この記事のタグ: 健康管理

蒸し暑い夜でもスムーズに眠れる!? 専門家が教える快眠テクニック

個人としての生活を楽しみたい 2017年8月7日

夏場は睡眠時間が短くなる人が多い?

夏になると暑さでなかなか寝付けなかったり、寝苦しくてすぐに目が覚めてしまったりで、熟睡できていないと感じる人も多いのではないでしょうか? ぐっすり眠れないと、翌日に疲れが残り、パフォーマンスレベルが下がってしまうこともあるはずです。

睡眠不足が続くと、疲れだけでなくストレスも解消できないのだとか。集中力や注意力の低下、記憶の定着を司る脳機能の低下、肥満になりやすくなるといった体への影響も考えられるようです。

悪影響があると分かってはいても、睡眠を十分に取れていない人も多いかもしれませんが、そもそも現代人はどのくらい寝ているのでしょうか? 少し前の調査になりますが、総務省統計局の「平成23年社会生活基本調査」によると、日本人の平均睡眠時間は7時間42分。この数値は10歳以上の全世代の平均ですが、最も睡眠時間が短かった45~49歳に絞っても平均7時間3分。意外と長い印象です。

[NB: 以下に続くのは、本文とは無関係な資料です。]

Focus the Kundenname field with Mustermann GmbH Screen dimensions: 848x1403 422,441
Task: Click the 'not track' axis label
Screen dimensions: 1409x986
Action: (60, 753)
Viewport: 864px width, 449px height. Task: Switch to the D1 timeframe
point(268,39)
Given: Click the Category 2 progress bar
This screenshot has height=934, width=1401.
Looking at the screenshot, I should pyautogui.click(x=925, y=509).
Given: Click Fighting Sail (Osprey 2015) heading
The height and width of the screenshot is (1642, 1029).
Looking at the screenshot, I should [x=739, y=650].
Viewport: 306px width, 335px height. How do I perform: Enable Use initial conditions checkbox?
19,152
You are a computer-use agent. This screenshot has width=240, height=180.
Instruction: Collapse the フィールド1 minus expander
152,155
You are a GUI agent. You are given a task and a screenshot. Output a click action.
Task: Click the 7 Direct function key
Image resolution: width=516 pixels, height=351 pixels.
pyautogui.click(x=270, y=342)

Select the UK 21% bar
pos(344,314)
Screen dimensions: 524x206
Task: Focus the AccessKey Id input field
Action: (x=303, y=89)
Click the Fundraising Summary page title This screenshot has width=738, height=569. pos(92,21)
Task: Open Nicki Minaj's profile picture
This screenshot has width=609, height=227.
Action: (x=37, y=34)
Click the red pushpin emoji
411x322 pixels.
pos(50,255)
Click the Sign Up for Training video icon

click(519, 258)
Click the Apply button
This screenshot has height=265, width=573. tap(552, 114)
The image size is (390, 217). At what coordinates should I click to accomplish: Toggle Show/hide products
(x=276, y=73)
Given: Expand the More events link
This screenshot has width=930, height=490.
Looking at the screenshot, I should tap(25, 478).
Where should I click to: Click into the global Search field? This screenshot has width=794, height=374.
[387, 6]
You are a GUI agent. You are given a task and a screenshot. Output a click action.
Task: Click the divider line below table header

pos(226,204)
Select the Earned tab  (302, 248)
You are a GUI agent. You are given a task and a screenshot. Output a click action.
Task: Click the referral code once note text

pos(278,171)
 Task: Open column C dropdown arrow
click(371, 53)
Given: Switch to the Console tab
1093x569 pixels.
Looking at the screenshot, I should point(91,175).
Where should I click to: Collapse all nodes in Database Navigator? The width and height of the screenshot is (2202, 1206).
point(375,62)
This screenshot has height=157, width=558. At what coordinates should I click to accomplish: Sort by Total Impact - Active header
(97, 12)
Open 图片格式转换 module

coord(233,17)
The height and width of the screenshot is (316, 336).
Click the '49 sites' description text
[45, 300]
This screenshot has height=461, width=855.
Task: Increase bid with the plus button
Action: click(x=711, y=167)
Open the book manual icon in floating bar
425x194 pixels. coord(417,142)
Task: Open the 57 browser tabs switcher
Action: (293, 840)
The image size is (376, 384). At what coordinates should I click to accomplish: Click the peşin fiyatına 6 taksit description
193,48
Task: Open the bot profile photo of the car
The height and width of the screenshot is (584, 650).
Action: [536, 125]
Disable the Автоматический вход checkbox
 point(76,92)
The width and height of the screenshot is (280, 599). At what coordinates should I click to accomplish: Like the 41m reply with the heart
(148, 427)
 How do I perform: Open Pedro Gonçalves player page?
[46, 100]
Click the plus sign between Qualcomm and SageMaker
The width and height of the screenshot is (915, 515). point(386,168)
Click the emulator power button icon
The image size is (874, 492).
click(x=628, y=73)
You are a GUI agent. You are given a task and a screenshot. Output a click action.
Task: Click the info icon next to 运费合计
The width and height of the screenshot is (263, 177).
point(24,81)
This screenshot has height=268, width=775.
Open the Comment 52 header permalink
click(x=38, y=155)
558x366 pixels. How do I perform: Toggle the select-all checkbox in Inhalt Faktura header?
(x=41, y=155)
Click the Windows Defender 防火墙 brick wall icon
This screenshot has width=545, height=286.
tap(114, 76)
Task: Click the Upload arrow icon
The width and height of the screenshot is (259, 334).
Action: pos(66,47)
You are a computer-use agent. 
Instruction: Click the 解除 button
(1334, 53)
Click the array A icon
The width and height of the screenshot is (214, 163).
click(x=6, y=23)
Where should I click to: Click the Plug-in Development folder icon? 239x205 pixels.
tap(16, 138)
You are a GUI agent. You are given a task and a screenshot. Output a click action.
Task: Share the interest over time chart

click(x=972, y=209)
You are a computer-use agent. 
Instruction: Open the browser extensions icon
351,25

しかし、外国の睡眠時間と比べると日本は短いようです。OECD(経済協力開発機構)が発行している「Society at a Glance 2014」によると、最も長い南アフリカが平均して9時間13分、中国は9時間2分、アメリカは8時間45分。29カ国で行ったこの調査で、日本は2番目に短いことが分かりました。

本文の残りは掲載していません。